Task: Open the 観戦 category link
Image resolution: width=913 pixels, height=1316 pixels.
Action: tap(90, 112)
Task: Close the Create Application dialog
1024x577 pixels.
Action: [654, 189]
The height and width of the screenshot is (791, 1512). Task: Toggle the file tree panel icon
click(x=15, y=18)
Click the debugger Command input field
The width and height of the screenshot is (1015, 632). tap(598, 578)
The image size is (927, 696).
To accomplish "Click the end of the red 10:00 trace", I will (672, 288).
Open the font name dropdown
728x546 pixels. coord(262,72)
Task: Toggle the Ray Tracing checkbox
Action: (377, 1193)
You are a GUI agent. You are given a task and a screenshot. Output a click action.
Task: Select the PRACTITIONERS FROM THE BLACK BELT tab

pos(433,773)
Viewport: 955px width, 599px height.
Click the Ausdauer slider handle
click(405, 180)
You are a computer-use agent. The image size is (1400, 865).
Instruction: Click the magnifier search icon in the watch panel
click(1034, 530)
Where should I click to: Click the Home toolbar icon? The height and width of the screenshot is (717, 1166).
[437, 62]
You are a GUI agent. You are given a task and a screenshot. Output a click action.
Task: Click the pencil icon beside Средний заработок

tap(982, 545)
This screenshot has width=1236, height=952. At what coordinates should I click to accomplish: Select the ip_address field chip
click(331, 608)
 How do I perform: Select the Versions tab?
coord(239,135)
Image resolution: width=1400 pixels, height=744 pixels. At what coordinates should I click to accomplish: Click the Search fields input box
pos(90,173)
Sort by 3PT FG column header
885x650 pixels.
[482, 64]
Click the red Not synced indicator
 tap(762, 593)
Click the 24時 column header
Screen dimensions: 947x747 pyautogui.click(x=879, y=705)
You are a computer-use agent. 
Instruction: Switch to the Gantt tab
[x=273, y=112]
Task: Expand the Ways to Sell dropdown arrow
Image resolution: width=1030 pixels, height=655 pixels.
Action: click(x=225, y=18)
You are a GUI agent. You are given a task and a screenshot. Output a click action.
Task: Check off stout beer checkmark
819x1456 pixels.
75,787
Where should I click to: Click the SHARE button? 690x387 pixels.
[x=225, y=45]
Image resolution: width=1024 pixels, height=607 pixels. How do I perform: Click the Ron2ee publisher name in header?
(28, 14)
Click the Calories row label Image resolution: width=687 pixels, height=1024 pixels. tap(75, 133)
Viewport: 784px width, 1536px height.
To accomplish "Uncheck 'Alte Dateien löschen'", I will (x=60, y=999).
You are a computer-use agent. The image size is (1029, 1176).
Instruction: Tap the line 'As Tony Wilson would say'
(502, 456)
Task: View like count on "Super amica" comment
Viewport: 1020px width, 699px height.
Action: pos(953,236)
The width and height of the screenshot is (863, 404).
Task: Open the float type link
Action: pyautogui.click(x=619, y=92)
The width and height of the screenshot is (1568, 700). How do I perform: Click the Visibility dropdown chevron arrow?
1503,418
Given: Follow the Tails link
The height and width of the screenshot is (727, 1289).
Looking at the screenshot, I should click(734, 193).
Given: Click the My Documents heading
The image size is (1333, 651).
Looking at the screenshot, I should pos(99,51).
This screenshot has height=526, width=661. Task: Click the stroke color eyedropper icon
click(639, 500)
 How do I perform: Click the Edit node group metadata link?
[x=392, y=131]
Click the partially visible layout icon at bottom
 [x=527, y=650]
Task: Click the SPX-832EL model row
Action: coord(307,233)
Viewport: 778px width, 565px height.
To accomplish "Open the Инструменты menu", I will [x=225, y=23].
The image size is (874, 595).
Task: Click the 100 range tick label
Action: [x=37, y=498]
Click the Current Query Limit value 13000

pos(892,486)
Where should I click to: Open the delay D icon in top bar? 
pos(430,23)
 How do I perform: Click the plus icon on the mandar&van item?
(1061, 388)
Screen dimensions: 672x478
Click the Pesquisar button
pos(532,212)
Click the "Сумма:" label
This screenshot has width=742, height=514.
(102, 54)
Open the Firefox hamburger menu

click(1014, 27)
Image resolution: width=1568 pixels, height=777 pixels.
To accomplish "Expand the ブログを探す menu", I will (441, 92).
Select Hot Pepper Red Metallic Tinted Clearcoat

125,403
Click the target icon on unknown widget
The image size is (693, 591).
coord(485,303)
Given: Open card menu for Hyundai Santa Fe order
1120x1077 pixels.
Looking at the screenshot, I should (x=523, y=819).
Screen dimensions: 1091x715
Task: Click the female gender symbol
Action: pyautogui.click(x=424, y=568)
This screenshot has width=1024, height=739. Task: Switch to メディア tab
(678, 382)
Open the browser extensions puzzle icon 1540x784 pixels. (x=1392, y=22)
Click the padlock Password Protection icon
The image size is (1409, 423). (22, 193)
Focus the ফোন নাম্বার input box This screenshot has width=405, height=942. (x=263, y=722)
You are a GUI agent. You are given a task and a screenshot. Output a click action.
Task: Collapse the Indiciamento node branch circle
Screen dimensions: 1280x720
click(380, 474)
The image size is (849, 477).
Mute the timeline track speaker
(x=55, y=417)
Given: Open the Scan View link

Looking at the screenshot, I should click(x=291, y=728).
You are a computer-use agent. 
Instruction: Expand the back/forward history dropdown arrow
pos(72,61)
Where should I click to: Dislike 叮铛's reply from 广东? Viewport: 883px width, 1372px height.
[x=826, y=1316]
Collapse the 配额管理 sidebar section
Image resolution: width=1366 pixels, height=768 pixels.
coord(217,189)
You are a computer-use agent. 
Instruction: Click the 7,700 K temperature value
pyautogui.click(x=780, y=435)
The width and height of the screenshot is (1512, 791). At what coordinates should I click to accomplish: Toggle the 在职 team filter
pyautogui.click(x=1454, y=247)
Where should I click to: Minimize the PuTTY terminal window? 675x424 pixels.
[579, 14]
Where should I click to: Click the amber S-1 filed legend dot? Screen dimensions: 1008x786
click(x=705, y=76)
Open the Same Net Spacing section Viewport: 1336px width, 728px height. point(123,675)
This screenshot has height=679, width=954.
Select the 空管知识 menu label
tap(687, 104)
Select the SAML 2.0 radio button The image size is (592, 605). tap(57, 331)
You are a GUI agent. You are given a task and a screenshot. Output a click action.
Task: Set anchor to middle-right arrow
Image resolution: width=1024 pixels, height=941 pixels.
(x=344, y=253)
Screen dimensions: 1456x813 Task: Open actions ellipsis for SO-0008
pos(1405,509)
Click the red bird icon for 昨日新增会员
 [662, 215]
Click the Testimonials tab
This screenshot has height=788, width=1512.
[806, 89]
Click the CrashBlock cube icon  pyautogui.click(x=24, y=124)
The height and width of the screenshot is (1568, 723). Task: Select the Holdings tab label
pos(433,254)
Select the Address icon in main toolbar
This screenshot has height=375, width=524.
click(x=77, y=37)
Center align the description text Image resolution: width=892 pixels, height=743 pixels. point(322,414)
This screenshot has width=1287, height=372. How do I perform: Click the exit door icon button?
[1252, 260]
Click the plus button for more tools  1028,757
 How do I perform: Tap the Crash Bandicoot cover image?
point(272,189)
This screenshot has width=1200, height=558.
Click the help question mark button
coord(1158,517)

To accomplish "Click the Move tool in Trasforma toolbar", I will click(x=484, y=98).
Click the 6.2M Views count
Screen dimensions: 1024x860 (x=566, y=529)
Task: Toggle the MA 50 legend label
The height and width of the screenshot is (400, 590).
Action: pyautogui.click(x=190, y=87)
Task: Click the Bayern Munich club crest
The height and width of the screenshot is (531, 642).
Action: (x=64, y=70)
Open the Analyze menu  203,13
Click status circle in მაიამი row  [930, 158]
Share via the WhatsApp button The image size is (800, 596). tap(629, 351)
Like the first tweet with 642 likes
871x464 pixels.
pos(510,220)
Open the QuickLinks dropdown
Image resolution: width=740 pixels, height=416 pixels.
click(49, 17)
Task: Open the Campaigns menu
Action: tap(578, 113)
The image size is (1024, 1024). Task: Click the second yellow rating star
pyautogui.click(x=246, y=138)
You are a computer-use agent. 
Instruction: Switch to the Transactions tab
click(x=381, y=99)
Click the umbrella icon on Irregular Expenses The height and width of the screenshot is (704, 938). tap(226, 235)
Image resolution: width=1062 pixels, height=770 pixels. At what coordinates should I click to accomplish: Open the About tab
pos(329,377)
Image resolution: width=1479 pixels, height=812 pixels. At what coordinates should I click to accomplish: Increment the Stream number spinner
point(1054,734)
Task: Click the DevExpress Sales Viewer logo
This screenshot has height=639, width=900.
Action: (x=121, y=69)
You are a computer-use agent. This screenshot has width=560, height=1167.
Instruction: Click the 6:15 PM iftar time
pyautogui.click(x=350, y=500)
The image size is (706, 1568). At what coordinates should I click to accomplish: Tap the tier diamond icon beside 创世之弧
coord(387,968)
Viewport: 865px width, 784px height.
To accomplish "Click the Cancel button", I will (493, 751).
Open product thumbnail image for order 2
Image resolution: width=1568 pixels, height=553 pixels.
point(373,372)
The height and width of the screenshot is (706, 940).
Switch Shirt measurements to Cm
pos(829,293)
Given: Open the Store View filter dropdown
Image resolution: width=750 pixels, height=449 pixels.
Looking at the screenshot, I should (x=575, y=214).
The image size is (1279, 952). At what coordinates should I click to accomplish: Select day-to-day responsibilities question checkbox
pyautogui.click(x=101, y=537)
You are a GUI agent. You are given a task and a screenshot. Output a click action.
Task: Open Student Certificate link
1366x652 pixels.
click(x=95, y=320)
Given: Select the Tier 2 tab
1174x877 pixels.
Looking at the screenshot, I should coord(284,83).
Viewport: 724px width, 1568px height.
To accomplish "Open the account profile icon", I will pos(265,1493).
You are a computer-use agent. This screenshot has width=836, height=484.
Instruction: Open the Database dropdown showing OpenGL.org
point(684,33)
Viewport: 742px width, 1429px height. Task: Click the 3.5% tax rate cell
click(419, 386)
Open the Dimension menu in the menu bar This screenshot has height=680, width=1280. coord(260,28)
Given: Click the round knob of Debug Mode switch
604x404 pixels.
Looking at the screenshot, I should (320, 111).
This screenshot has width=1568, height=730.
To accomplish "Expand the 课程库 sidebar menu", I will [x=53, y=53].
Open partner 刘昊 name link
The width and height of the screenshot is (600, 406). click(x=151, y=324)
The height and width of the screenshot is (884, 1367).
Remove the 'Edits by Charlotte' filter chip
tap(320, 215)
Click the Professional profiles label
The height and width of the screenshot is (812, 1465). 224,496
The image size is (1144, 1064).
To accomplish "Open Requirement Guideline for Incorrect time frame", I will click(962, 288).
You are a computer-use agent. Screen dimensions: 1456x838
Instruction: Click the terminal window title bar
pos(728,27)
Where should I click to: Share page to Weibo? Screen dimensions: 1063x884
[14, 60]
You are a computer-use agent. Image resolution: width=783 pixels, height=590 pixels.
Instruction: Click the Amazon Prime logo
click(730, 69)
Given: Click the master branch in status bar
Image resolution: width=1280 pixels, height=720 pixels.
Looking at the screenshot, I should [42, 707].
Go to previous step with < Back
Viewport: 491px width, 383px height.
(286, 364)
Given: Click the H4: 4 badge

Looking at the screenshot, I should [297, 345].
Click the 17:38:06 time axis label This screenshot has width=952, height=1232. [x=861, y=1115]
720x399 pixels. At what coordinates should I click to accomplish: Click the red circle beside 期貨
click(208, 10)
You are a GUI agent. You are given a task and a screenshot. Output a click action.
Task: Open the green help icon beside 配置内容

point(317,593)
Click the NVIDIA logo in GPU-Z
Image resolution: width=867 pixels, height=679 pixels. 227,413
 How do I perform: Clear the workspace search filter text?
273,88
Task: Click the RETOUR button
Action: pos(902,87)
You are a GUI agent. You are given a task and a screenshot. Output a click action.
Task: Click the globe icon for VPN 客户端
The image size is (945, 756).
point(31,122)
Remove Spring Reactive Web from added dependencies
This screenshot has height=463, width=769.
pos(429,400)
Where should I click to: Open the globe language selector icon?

TASK OBJECTIVE:
Include the first line of the listing, the line with "The image size is (927, 696).", and every line between them, each repeated exactly, and output only those.

SOLVED EXERCISE:
Task: Open the 観戦 category link
Image resolution: width=913 pixels, height=1316 pixels.
Action: tap(90, 112)
Task: Close the Create Application dialog
1024x577 pixels.
Action: [654, 189]
The height and width of the screenshot is (791, 1512). Task: Toggle the file tree panel icon
click(x=15, y=18)
Click the debugger Command input field
The width and height of the screenshot is (1015, 632). tap(598, 578)
The image size is (927, 696).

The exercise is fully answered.